ABOUT THIS TASK>
The data must be reproduced verbatim; images are to be omitted.

START EXERCISE INPUTS

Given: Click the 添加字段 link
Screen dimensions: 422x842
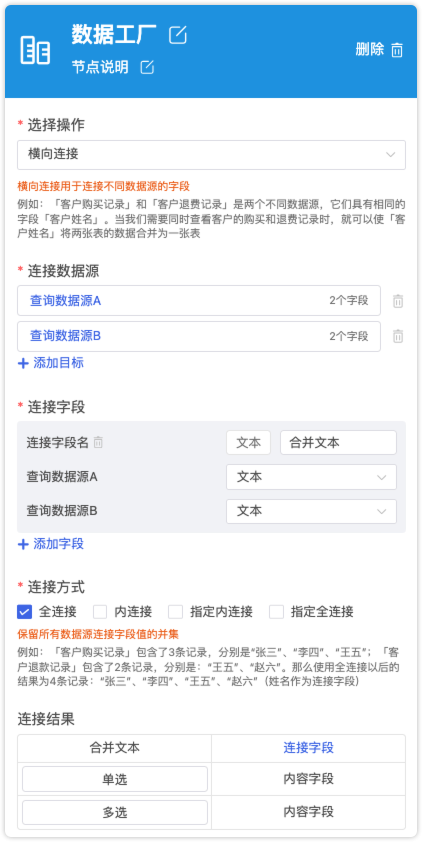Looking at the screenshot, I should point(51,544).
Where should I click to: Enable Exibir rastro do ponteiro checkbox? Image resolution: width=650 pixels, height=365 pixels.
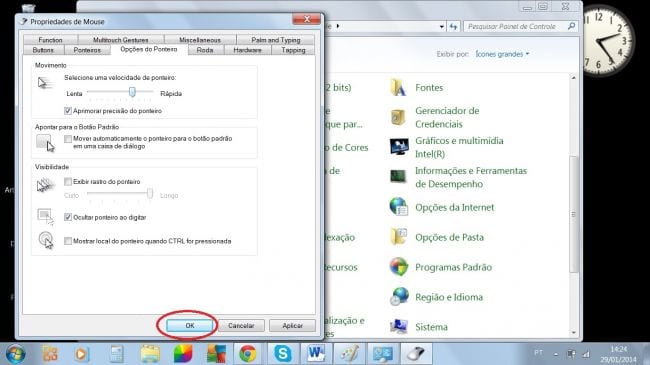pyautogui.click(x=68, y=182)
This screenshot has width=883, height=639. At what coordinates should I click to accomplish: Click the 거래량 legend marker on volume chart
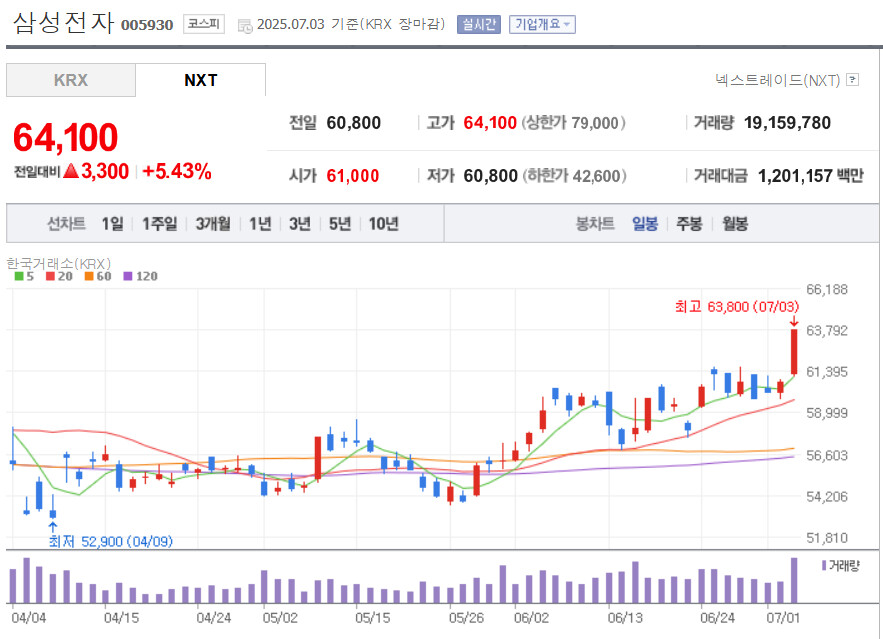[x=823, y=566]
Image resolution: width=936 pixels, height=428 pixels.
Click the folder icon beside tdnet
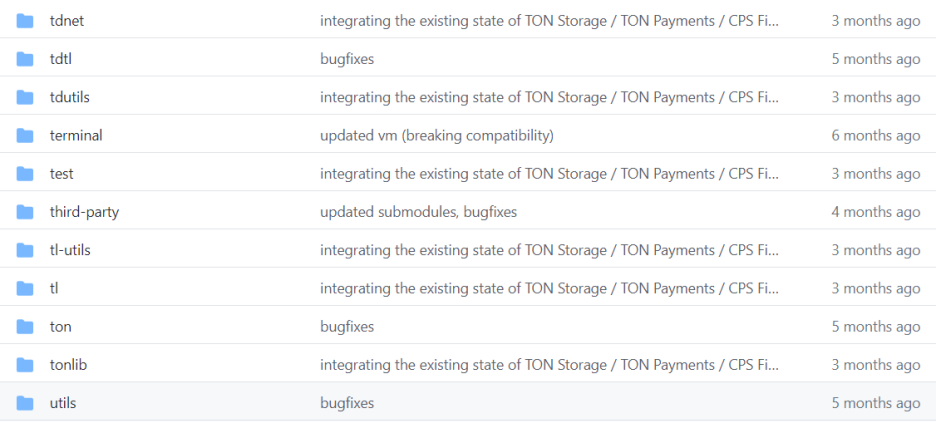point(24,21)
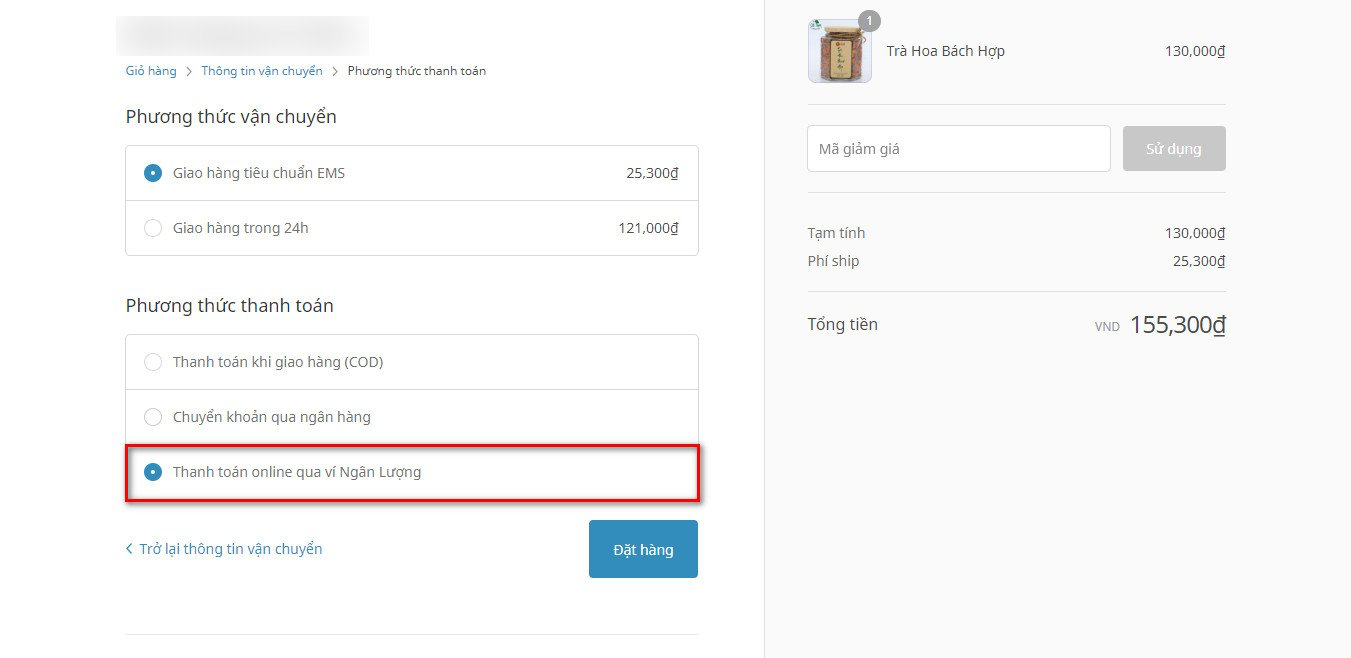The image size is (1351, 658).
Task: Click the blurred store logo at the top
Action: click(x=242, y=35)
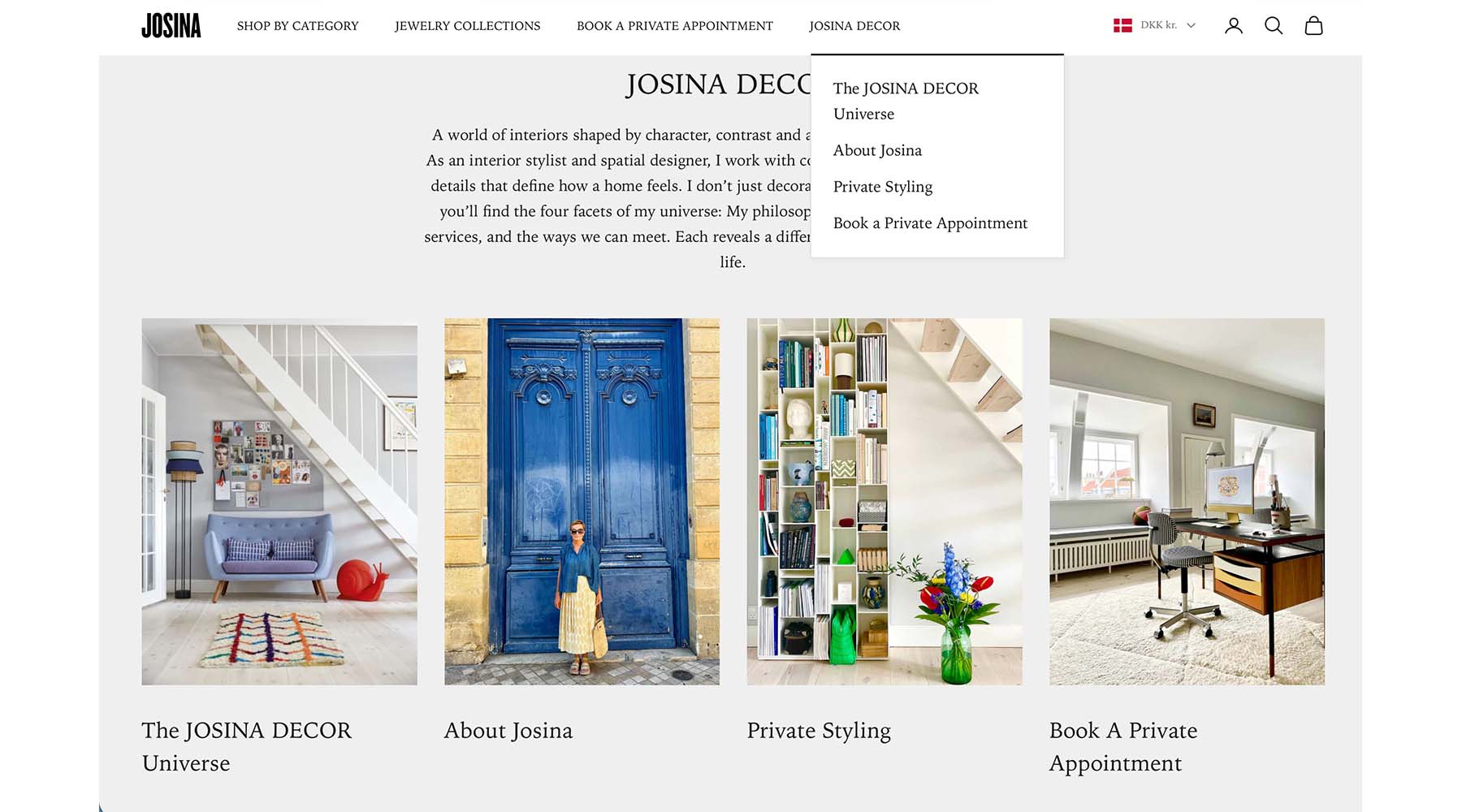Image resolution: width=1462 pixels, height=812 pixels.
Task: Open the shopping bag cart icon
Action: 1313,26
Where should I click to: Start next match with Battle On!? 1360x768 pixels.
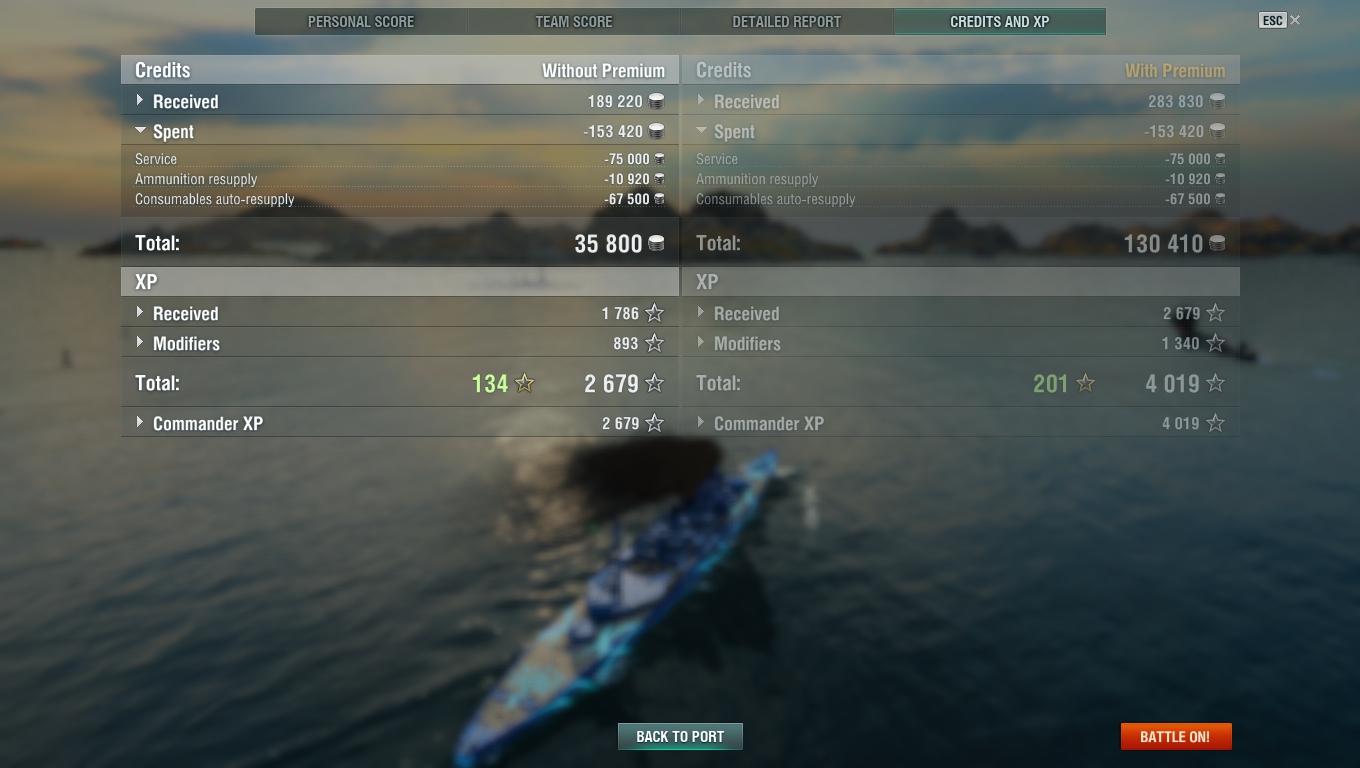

END EXERCISE INPUTS

SOLUTION TO THIS EXERCISE>
Given: Click the 添加字段 link
Screen dimensions: 422x842
Looking at the screenshot, I should point(51,544).
Where should I click to: Enable Exibir rastro do ponteiro checkbox? Image resolution: width=650 pixels, height=365 pixels.
pyautogui.click(x=68, y=182)
This screenshot has width=883, height=639. At what coordinates should I click to accomplish: Click the 거래량 legend marker on volume chart
[x=823, y=566]
Image resolution: width=936 pixels, height=428 pixels.
Click the folder icon beside tdnet
point(24,21)
The image size is (1351, 658).
Task: Click the blurred store logo at the top
Action: click(x=242, y=35)
Image resolution: width=1462 pixels, height=812 pixels.
Task: Open the shopping bag cart icon
Action: 1313,26
Where should I click to: Start next match with Battle On!? 1360x768 pixels.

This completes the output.